LEESTEKST:
■ ■ ■ ■

Fochteloërveen


Het Fochteloërveen is een uitgestrekt natuurgebied op de grens van de provincies Drenthe en Friesland. Vanaf de uitzichttoren bij Ravenswoud krijgt de bezoeker een immens uitzicht over het vrijwel boomloze veengebied.

Het veengebied maakt deel uit van de ooit zeer uitgestrekte Smildigervenen, waarvan de ontginning startte in de 17e eeuw. Het veenpakket van het Fochteloërveen is gedeeltelijk afgegraven, maar over grote delen zit nog het oorspronkelijke veenpakket. Het veen is maximaal 2 meter dik.

Het Fochteloërveen staat bekend om de vele reptielen waaronder alle drie Nederlandse slangensoorten: gladde slang, adder en ringslang. Iedere zomer komen slangenarenden naar het veen om te jagen op slangen. Ook staat het gebied bekend om de rijkdom aan vogels zoals kraanvogels en zeearend die in het gebied broeden. Bijzonder is het grote aantal exemplaren van het veenhooibeestje, een karakteristieke en uiterst zeldzame vlinder van hoogveen.

Wilt u het gebied bezoeken, fiets dan eens over de Bonghaar, een centraal in het gebied liggende zandrug, die het veengebied als het ware in tweeën snijdt. Vanaf het fietspad lijkt het of het veen oneindig groot is.

■ ■ ■ ■

CONTROLEER UW BEGRIP:
(a) Geef het gedeelte van de tekst over het Fochteloërveen van "Het veengebied maakt" tot en met "2 meter dik." letterlijk weer.
(b) Welke drie Nederlandse slangensoorten komen volgens de tekst over het Fochteloërveen in het gebied voor?
De onderstaande regels houden geen verband met de tekst over het Fochteloërveen.

VERSTREKTE GEGEVENS:
■ ■ ■ ■

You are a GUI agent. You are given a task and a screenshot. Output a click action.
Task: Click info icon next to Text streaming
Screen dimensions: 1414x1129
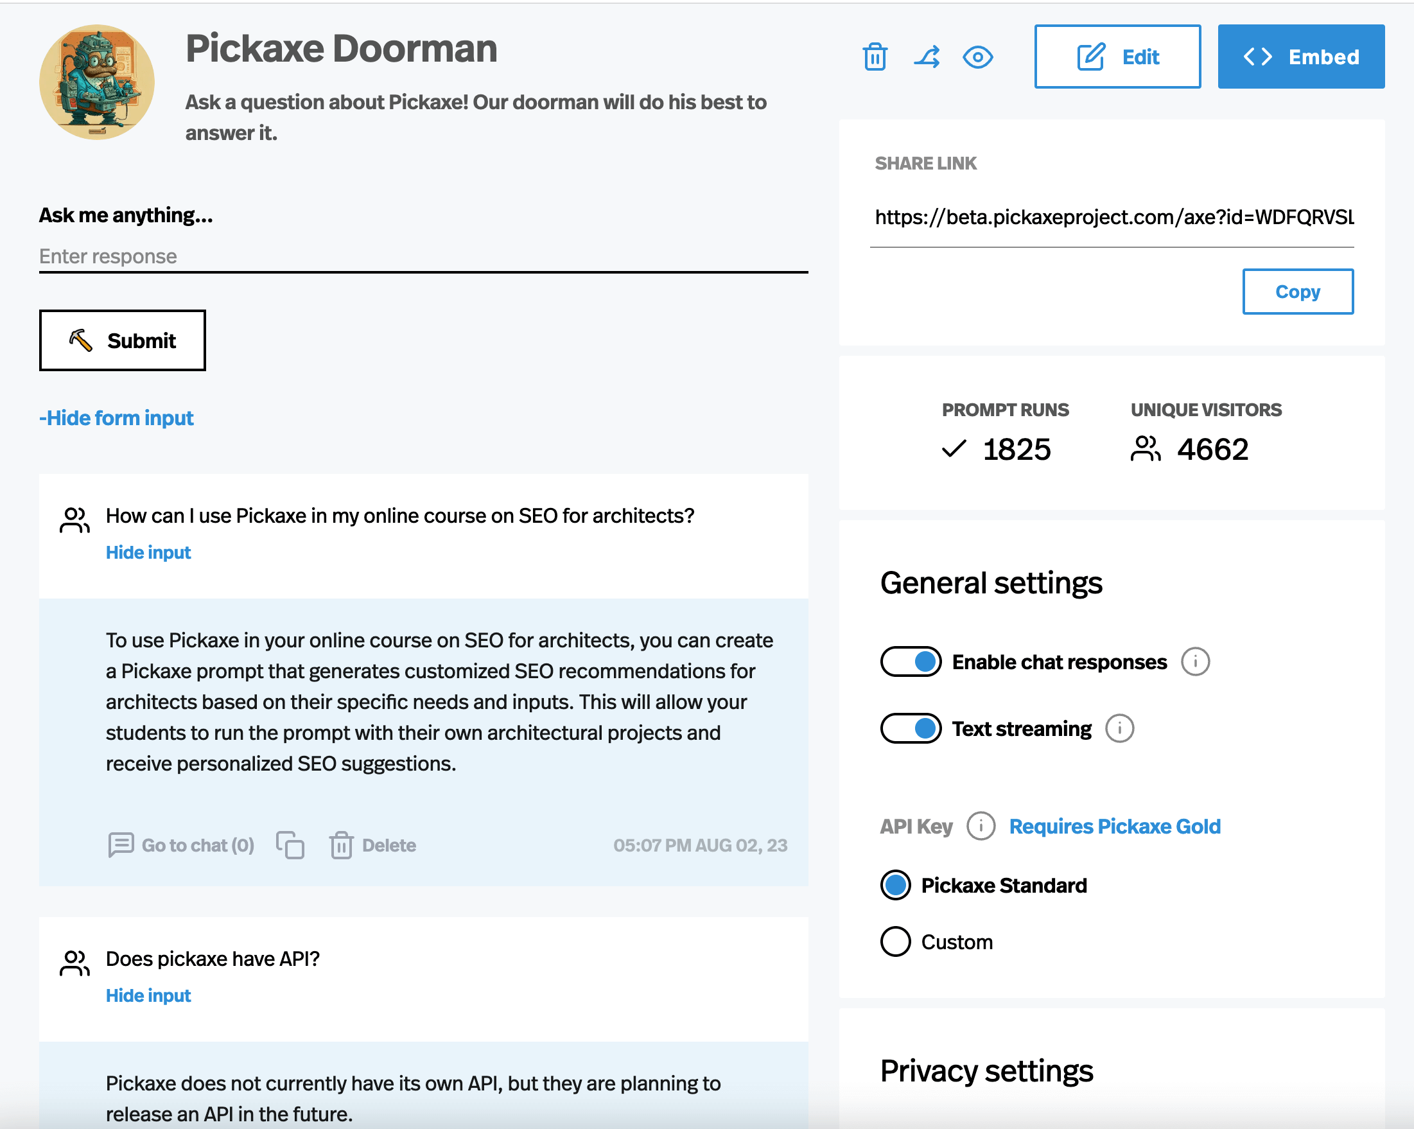click(x=1120, y=729)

■ ■ ■ ■

UITWERKINGEN:
(a)
Het veengebied maakt deel uit van de ooit zeer uitgestrekte Smildigervenen, waarvan de ontginning startte in de 17e eeuw. Het veenpakket van het Fochteloërveen is gedeeltelijk afgegraven, maar over grote delen zit nog het oorspronkelijke veenpakket. Het veen is maximaal 2 meter dik.

(b) De gladde slang, de adder en de ringslang.